Полдень, XXI век, 2010 № 08 | страница 64
— А что тебе не нравится? Так экономнее.
— Слышь ты, шутник! Я еще пока не слышал, чтобы кому-нибудь срок дали за то, что он искина насмерть зафлудил!
— Ты будешь первый, — пожал плечами голем. — Без меня тут работа встанет.
— Да пошел ты…
Шимпанзе отхватил еще шмат от вездехода, отчего стал похож на беременного. Но затем конструкты зашевелились, обезьянья фигура распрямилась и расправила плечи, а у меня перед глазами замаячило приглашение законнектиться на новое устройство.
А устройство уже само доковыляло до отверзнутого Бобом люка и внутрь сунулось.
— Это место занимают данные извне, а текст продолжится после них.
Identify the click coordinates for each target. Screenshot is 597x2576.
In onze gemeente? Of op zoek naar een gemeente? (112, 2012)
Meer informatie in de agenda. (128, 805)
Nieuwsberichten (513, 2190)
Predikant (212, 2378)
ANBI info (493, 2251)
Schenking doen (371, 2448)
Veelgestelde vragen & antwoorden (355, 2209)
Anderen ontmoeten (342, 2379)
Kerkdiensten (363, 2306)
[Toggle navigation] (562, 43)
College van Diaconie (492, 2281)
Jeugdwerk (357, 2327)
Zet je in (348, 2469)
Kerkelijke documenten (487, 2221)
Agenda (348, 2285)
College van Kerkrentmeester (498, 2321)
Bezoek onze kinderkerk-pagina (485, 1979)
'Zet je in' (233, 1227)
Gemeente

И тогда я совсем прифигел.
Есть, брат, в фантастике такая штука — паропанк называется. Типа того, что Бэббидж свою вычислительную машину построил размером с Вестминстерское аббатство и Добль КПД парового котла до потолка взвинтил. А потому было всем счастье, и продолжили они на паровозах кататься и парогенераторными абакусами считать. Человеческая мысль же, по мере усложнения реальных технологий и перехода к разного рода хайтеку, творчески развила концепцию паропанка, реализовав ее в дизельпанк.
Вот внутри купола натурально какой-то дизельпанк и творился. Я такие приборчики и циферблаты со стрелками только в виртуальных музеях видел. Ты не поверишь, мы как в местный оперзал сунулись — да там же вся техника на лампах, я даже сейчас не вспомню, по какому принципу такое работает! Одним словом, позапрошлый век. И все такое здоровое, неуклюжее, только что не в чугунных заклепках. Коридоры узкие, големам приходилось ужиматься по высоте почти вдвое. Света, ясен пень, нет, но на потолках такие здоровенные стеклянные баллоны висят. Ты не поверишь, но это лампы дневного света! Ртутные, представляешь? Кругом — тишина. Воздуха ноль, температура внутри купола равна температуре снаружи. Распоследнему кретину понятно, что ничего живого здесь не осталось, а все ж таки стремно. Даже с телеприсутствием.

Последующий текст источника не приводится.